The simple but efficient trick to compute Pearson Correlation faster is to

1. Scale the data
2. Perform matrix algebra to compute the correlation coefficient.
   

This simple trick in principle can make the computation 3-4 times faster and can be useful when dealing with large vectors and/or need to compute r for multiple things in parallel.
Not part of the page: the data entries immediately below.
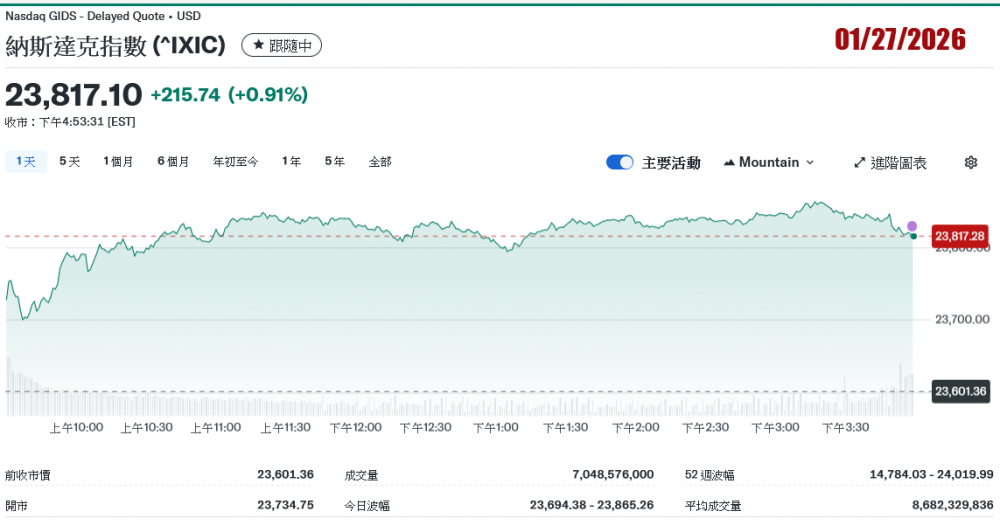Screen dimensions: 1000x532
Task: Switch to the 5天 range
Action: pyautogui.click(x=69, y=161)
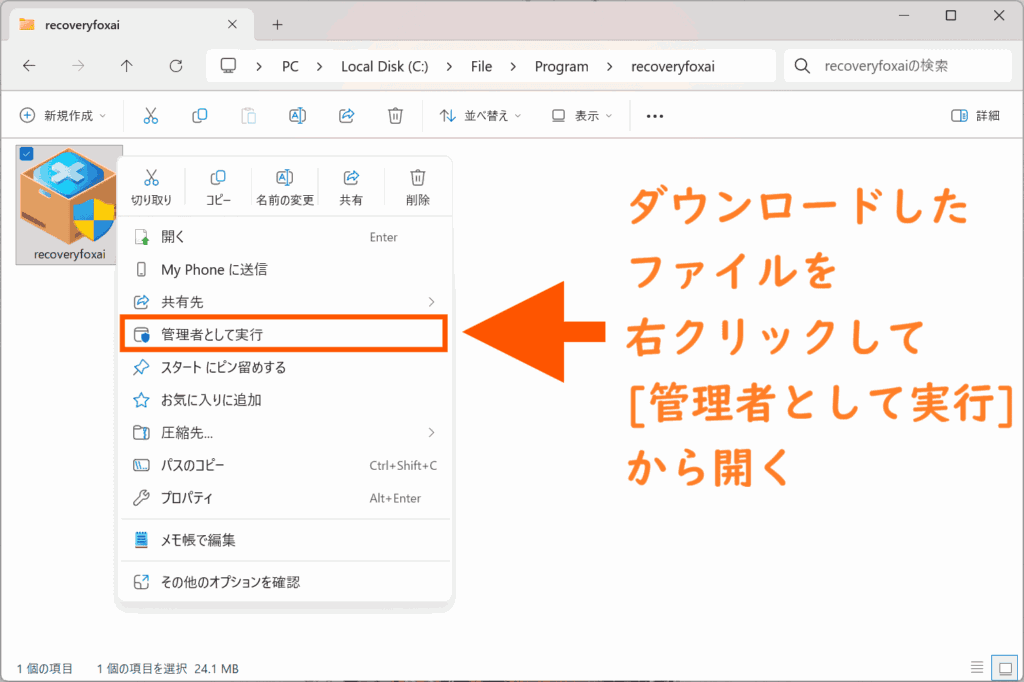Open the 新規作成 dropdown
The width and height of the screenshot is (1024, 682).
coord(63,116)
Here I’m going to demonstrate this trick first and then quickly explain why it is the case.

1. Demo

Let’s generate two random vectors, each has the length of ${10}^8$

sim_v1 = np.random.rand(100000000,)
sim_v2 = np.random.rand(100000000,)

To compute the pearson correlation between the two vectros, we could use the function pearsonr from scipy.stats

start = time.time()
print(f'The pearson correaltion coefficient is {pearsonr(sim_v1, sim_v2)[0]}')
end = time.time()
print(f'Time elapsed: {end - start}')

The pearson correaltion coefficient is 0.00014023607618081493
Time elapsed: 2.6575210094451904

Or we could scale the two vectors first, and then compute the dot product between them

sim_v1_scale = zscore(sim_v1)
sim_v2_scale = zscore(sim_v2)
N = len(sim_v1_scale)
start = time.time()
print(f'The pearson correaltion coefficient is {np.dot(np.array(sim_v1_scale), np.array(sim_v2_scale))/N}')
end = time.time()
print(f'Time elapsed: {end - start}')

The pearson correaltion coefficient is 0.00014023607618081355
Time elapsed: 1.0209388732910156

Interestingly, the two approaches to compute pearson r gives exactly the same output, but the second approach is much faster.

2. Why it is the case

The typical formula for computing pearson r is $$r=\frac{\sum (x-\overline{x})(y-\overline{y})}{\sqrt{\sum (x-\overline{x}{)}^2(y-\overline{y}{)}^2}}$$ When both vectors are standarized, meaning both vectors center at 0 and have SDs equal to 1. Thus we have $\overline{x}=0$; $\overline{y}=0$ and $\frac{\sum (x-\overline{x}{)}^2}{N}=1$; $\frac{\sum (y-\overline{y}{)}^2}{N}=1$, with N being the length of the vector (assuming ddof = 0) Now say we have two standarized N vectors $\tilde{x}$ and $\tilde{y}$. The pearson correlation between the two vectors can be computed as $$r=\frac{\sum (\tilde{x}-0)(\tilde{y}-0)}{\sqrt{N^2}}=\frac{\sum \tilde{x}\tilde{y}}{N}=\frac{{\tilde{x}}^T\tilde{y}}{N}$$ The time difference between the two approaches should not have a crazy difference as the complexity for both computations were bounded by O(n). However, matrix multiplication can benefit from modern CPUs parallel computing techniques such as SIMD (single instruction, multiple data).